Strains and resistance
'We have two main areas of work,' the scientist said. 'The first is the evaluation of potato varieties for resistance to Fusarium wilt. And the second — the study of microorganisms that inhabit the roots of potatoes.'
By the way, microbiologists have found out that a lot of fusaria lives in the roots of potato of the Zhukovsky early variety. At the same time, this potato is very sensitive to Fusarium wilt.
'At first, the experiment to assess the stability was carried out with 3-5 varieties of potatoes,' said Mardanova. “Now the line has been expanded. It already includes about 50 varieties.
Mardanova explained that each region has its own strains: 'We have collected and characterised a collection of strains specific to Tatarstan.'
According to the interlocutor of the publication, much is still unknown about the interaction of potatoes with pathogens. Scientists cannot explain what molecular interactions a particular strain affects potatoes.
'When a pathogen enters the plant tissue, a certain gene is activated that secretes various substances,' Mardanova explained. 'This leads to tissue necrosis. The potato feels that foreign proteins have appeared. And it tries to neutralise the parasite.'
Kazan scientists managed to find out another interesting feature. The ecosystem of potato roots changes depending on the season and the age of the plant.
'We look at how the microbiota is formed, what affects it,' the expert explained. “Features and general patterns are recorded.
Strains of bacteria against Fusarium wilt
Kazan scientists are actively developing method create a biological protection of potato from Fusarium wilt.
'We have identified a number of bacillus strains that have proven active against pathogens of the dangerous fungal disease,' Mardanova said.
Preparations are created on the basis of bacillus subtilis. This type of bacteria has a huge potential. It is characterised by antagonistic activity, suppressing the growth of pathogenic bacteria and fungi.
'Biologics are absolutely harmless to humans,' said the expert. “Besides, they are eco-friendly.
The only drawback the scientist called is the short shelf life — no more than a year and a half. As a comparison: chemicals retain their properties for 5 years or more.
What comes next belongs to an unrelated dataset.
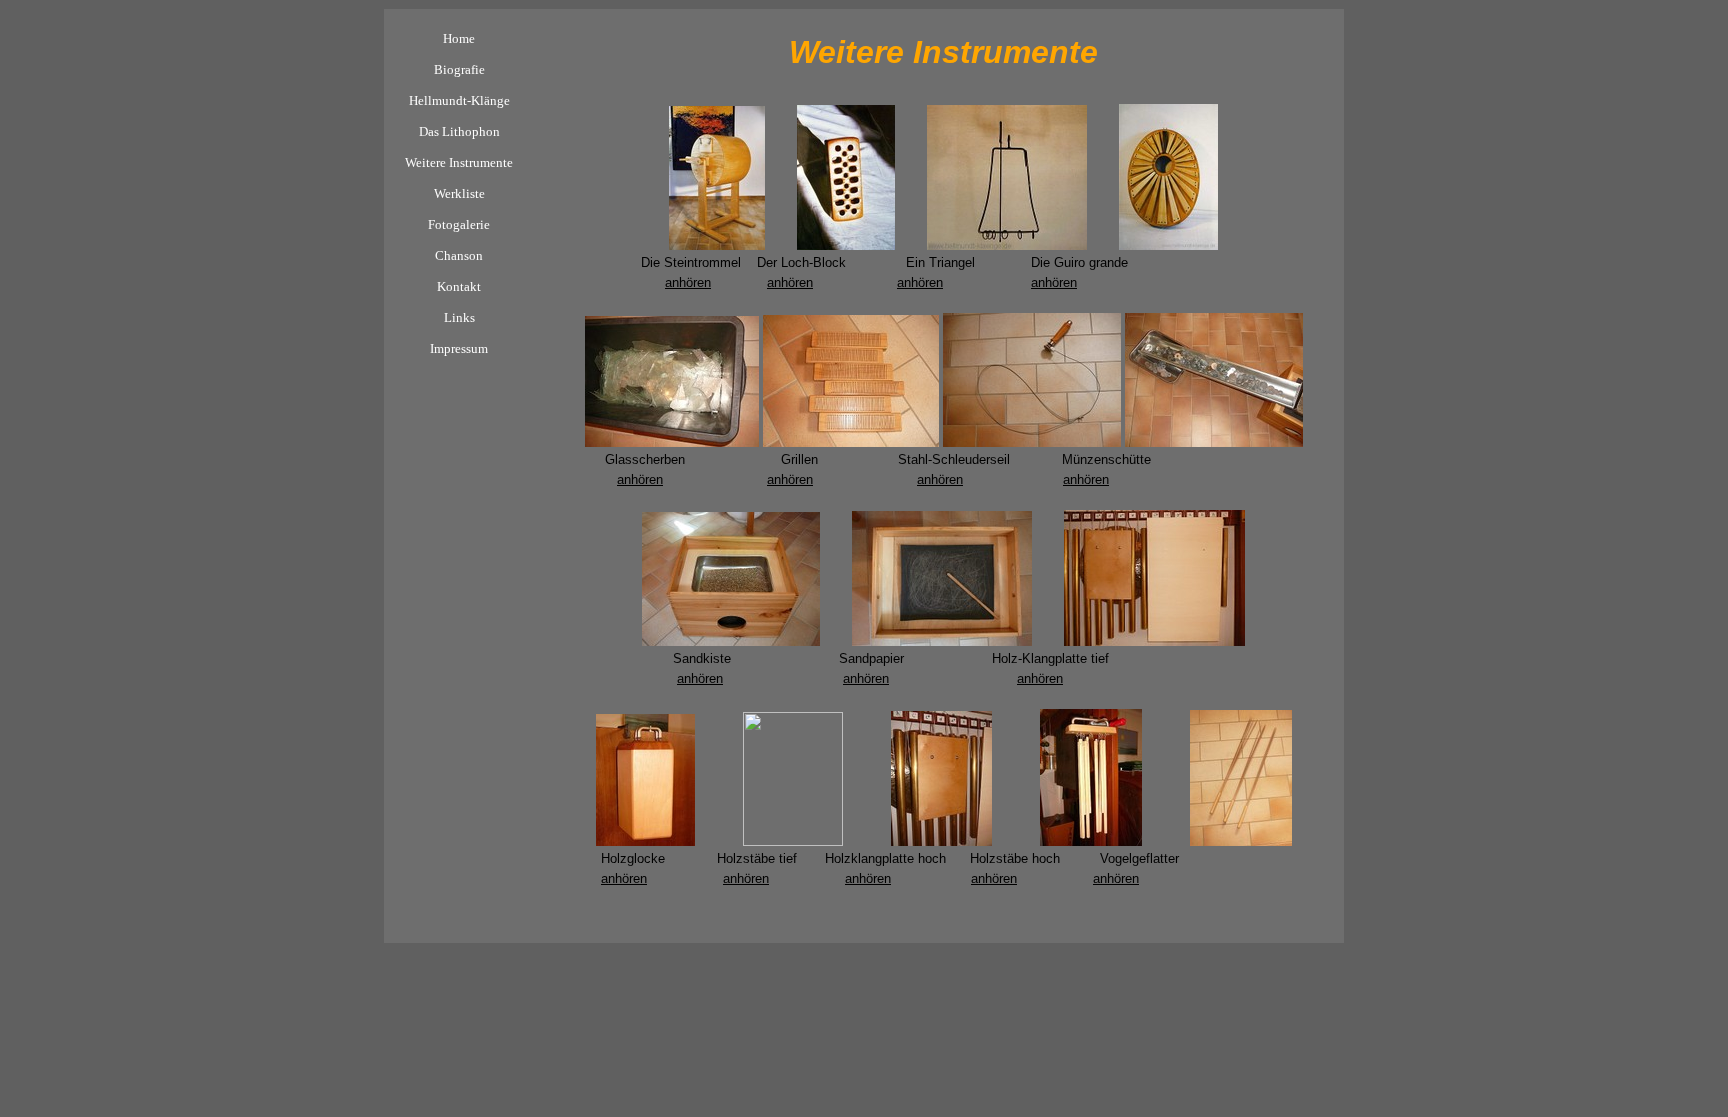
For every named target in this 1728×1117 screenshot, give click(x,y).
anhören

'The development of such drugs always contributes to import substitution,' Mardanova expressed her point of view. 'We are developing technology, gaining independence from other countries and regions.'
Domestic drugs are much cheaper than similar ones from abroad. Besides, samples are created in Tatarstan and for Tatarstan citizens. Scientists take into account all the features of the local climate and the structure of the soil.